Все началось с переезда в этот проклятый дом!
Больше всего на свете я ненавижу — и, видимо, ненавидел и в прошлой жизни, потому что склонен верить в теорию реинкарнации, — переезды и все с ними связанное. Даже малейшее отклонение от привычного распорядка дня заставляет меня проваливаться в глубокую пропасть, полную разочарований, выбраться из которой мне удается лишь за счет колоссальных усилий по преодолению себя самого. Но мой недалекий спутник жизни Густав и ему подобные с большой радостью меняли бы кров каждую неделю. Они создают безумный культ жилья, даже обращаются за советом в специальные журналы (которые, как правило, побуждают их к дальнейшим переездам), затевают жаркие споры до глубокой ночи по поводу обстановки, вцепляются друг другу в волосы из-за полезной для здоровья формы стульчака и постоянно выискивают все новые и новые места обитания. В Соединенных Штатах человеку следует до тридцати раз поменять место жительства за всю свою жизнь. То, что при этом его сознанию наносится непоправимый ущерб, для меня вне всякого сомнения. Дурную привычку я объясняю тем, что этим жалким идиотам не хватает чувства внутреннего покоя и они пытаются восполнить его недостаток непрестанной сменой жилья. Итак, мы имеем дело с запущенным неврозом навязчивых идей. Потому что Творец всего сущего дал людям руки и ноги вовсе не только для того, чтобы они таскали с места на место мебель и посуду.

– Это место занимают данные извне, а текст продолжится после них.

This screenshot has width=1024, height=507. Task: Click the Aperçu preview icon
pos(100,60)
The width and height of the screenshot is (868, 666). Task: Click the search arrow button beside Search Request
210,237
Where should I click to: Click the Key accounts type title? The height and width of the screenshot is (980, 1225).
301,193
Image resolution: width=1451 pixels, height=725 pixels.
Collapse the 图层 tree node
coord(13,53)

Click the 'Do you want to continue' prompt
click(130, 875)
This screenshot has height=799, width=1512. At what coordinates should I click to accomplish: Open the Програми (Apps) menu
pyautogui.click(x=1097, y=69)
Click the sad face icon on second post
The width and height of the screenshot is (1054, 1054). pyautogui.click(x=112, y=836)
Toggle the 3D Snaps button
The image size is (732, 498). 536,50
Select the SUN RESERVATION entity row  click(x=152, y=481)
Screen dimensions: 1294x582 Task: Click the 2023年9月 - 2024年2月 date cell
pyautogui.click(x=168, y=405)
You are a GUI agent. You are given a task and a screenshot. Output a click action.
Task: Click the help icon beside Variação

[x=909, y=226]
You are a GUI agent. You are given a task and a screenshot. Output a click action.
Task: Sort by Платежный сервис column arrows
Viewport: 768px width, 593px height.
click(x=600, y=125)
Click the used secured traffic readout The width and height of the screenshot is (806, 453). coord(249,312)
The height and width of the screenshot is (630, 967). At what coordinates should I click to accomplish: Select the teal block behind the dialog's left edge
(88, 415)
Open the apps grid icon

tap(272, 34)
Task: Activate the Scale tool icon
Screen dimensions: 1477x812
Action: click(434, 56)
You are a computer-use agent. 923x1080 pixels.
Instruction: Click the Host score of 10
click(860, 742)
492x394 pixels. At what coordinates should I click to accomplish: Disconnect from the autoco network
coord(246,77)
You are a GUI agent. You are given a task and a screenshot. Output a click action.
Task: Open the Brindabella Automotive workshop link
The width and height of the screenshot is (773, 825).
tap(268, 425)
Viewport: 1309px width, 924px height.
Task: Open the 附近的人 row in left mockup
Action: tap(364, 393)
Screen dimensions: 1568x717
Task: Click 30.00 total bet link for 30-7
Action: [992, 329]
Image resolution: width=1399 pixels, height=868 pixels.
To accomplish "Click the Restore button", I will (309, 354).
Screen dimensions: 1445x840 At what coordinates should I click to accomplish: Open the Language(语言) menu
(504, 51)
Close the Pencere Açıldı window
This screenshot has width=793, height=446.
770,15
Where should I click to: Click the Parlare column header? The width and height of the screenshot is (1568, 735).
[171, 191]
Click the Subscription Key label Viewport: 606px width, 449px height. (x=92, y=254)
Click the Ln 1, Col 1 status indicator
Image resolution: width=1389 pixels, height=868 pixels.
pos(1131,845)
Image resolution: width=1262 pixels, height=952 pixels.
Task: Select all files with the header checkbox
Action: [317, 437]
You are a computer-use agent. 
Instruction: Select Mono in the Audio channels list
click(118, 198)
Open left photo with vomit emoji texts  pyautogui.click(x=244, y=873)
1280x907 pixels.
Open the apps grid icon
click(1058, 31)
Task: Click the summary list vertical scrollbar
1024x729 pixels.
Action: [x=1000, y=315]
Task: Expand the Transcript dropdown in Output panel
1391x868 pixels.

Но все же должен признать, что наша старая квартира действительно имела свои странности. Чего стоят хотя бы миллиарды ступеней, по которым денно и нощно нужно было подниматься и спускаться, чтобы не уподобиться состоянию Робинзона Крузо в большом городе. Здание хотя и было построено не так давно, но архитектор явно считал изобретение лифта происками дьявола и потому обрек жителей своей Вавилонской башни на консервативный способ передвижения внутри дома.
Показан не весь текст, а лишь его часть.